» **Actions to take**:
a: Edit the antimatter text: begin at the words "--------------------- 4238 - ANTIMATTER", stop after "physicists for decades.", and replace "physicists" with "researchers".
b: How would you condense the paragraph of the antimatter text that begins "Similar experiments will aim" into a short list of its main facts?

- 4238 - ANTIMATTER - responds to gravity? Theory has it that the universe expanding out of nothing? There equal amounts of matter and antimatter that add up to zero. There were equal charges of electrons and protons that add up to zero..... etc. What about gravity and antigravity?
--------------------- 4238 - ANTIMATTER - responds to gravity?
- Theory has it that
the universe expanding out of nothing?
There equal amounts of matter and antimatter that add up to zero. There were equal charges of electrons and
protons that add up to zero.....
etc.
-
- Antimatter should
fall up not up not down. CERN
experiment confirms theory that it falls down just like matter does. Observing this simple phenomenon had eluded
physicists for decades.
-
- Inside the ALPHA
experiment facility at CERN, where physicists can make antihydrogen. They have shown that, like everything else
experiencing gravity, antimatter falls downwards when dropped.
-
- This outcome is not
surprising. A difference in the
gravitational behavior of matter and antimatter would have huge implications
for physics. But, observing it directly
had been a dream for decades.
-
- Because gravity is
much weaker than other ubiquitous forces such as electrostatic attraction or
magnetism, separating it from other effects in the laboratory is a delicate
trick. Gravity is just so weak by
comparison to all other forces.
-
- Similar experiments
will aim to test whether gravity acts with the same strength on antimatter as
it does on matter. Any tiny discrepancies could help to solve one of the
biggest problems in physics. How the
Universe came to be made almost exclusively of matter, even though equal
amounts of matter and antimatter should have arisen from the Big Bang.
-
- In the world of
antimatter, atomic nuclei are made of negatively charged antiprotons, orbited
by positively charged antielectrons, or positrons. According to the standard
model of particle physics, however, the opposite charges should be pretty much
the only difference: particles and antiparticles should have nearly all the
same properties.
-
- In particular,
experiments have confirmed that positrons and antiprotons have the same masses
as their matter counterparts, within the limits of experimental errors. According to Einstein’s general theory of
relativity, all objects of the same mass should weigh the same. They should experience exactly the same
gravitational acceleration.

» **Entries shown**:
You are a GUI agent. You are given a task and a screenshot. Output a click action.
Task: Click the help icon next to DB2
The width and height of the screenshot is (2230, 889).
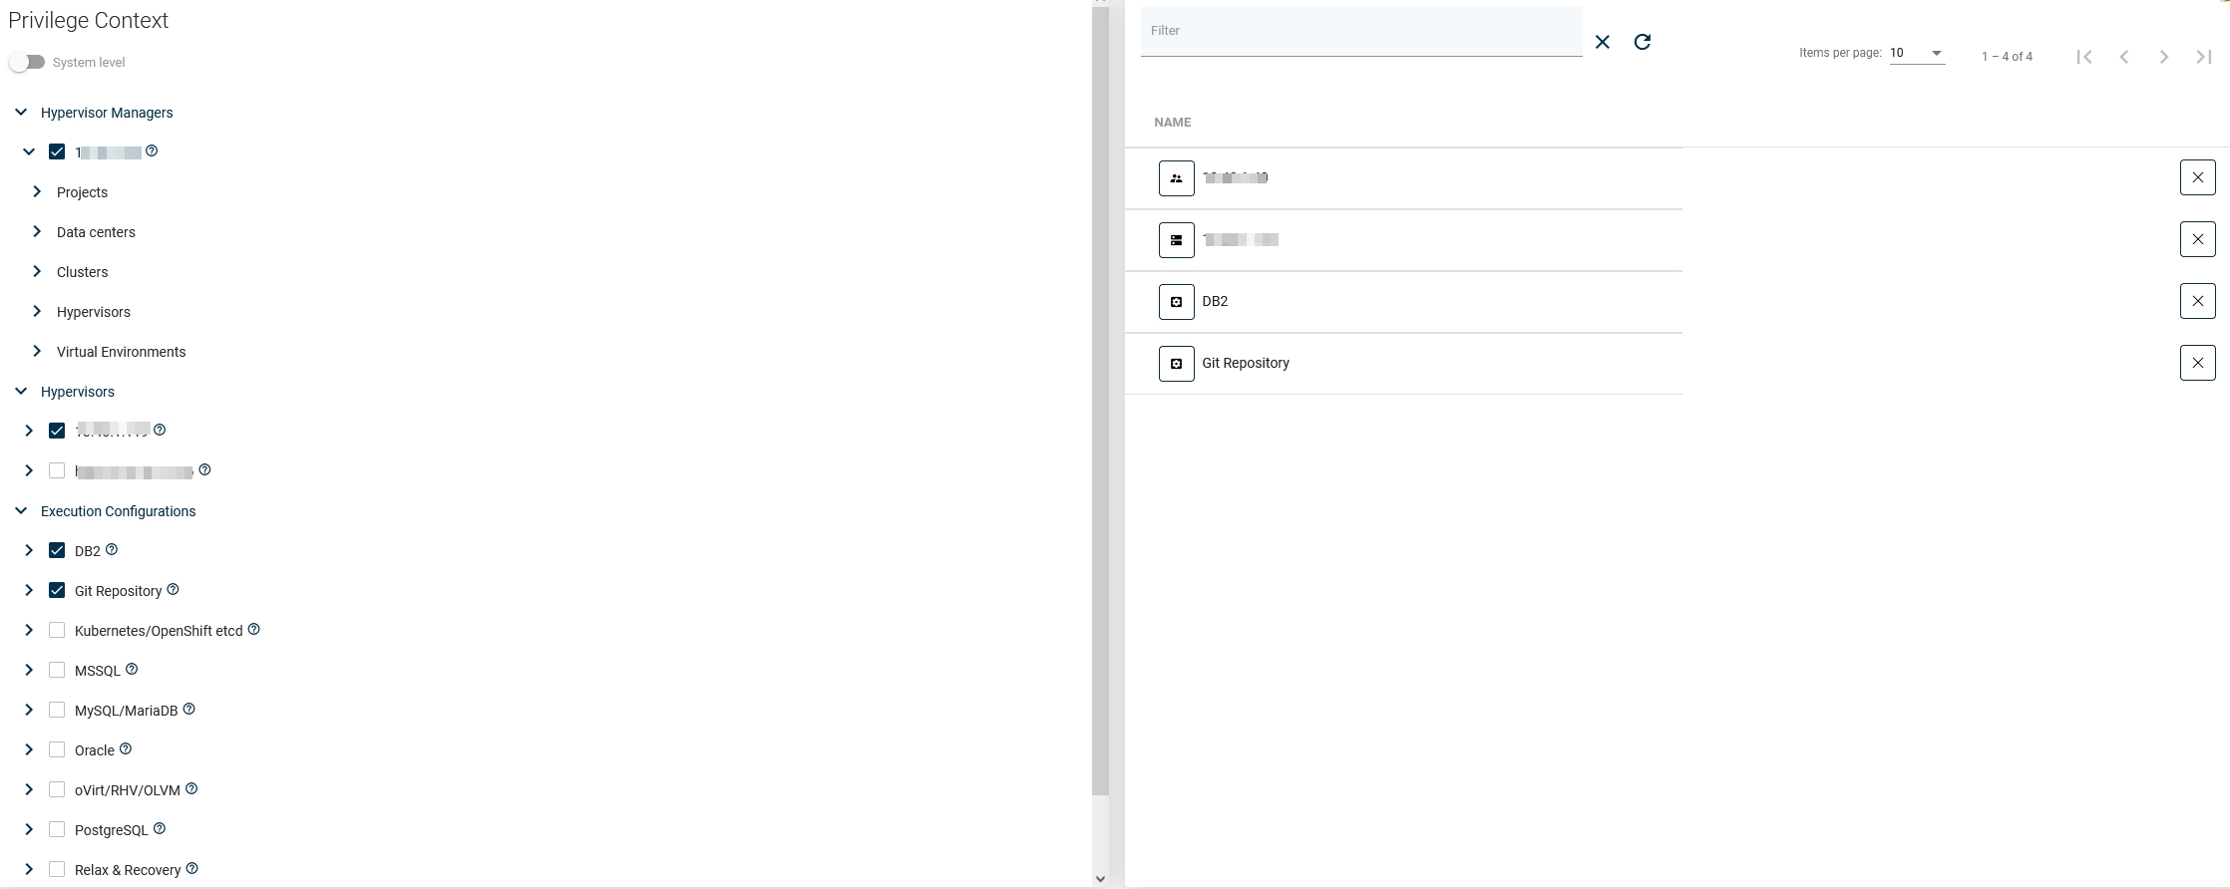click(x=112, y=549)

...

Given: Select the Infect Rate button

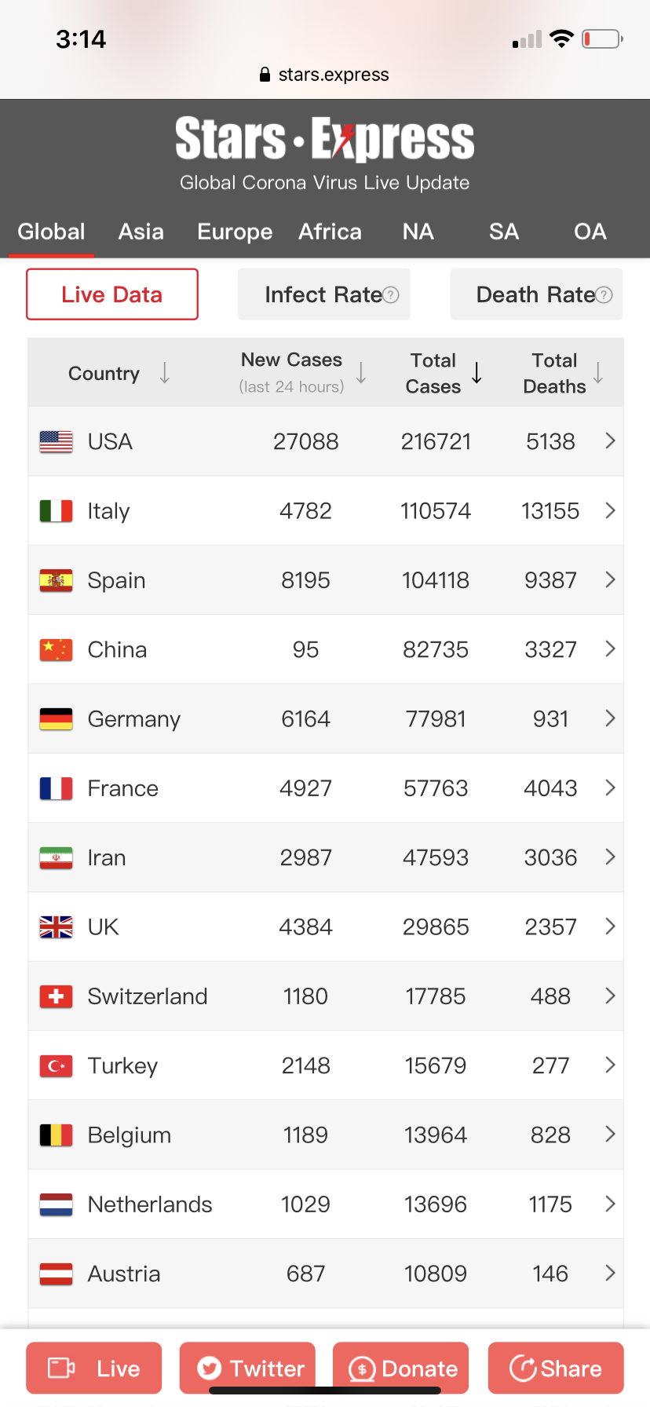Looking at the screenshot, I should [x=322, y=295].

» **Results for the exercise**:
a:
--------------------- 4238 - ANTIMATTER - responds to gravity?
- Theory has it that
the universe expanding out of nothing?
There equal amounts of matter and antimatter that add up to zero. There were equal charges of electrons and
protons that add up to zero.....
etc.
-
- Antimatter should
fall up not up not down. CERN
experiment confirms theory that it falls down just like matter does. Observing this simple phenomenon had eluded
researchers for decades.

b:
- Similar experiments will test whether gravity acts on antimatter with the same strength as on matter.
- Any tiny discrepancies could help solve one of the biggest problems in physics.
- That problem is how the Universe came to be made almost exclusively of matter, even though the Big Bang should have produced equal amounts of matter and antimatter.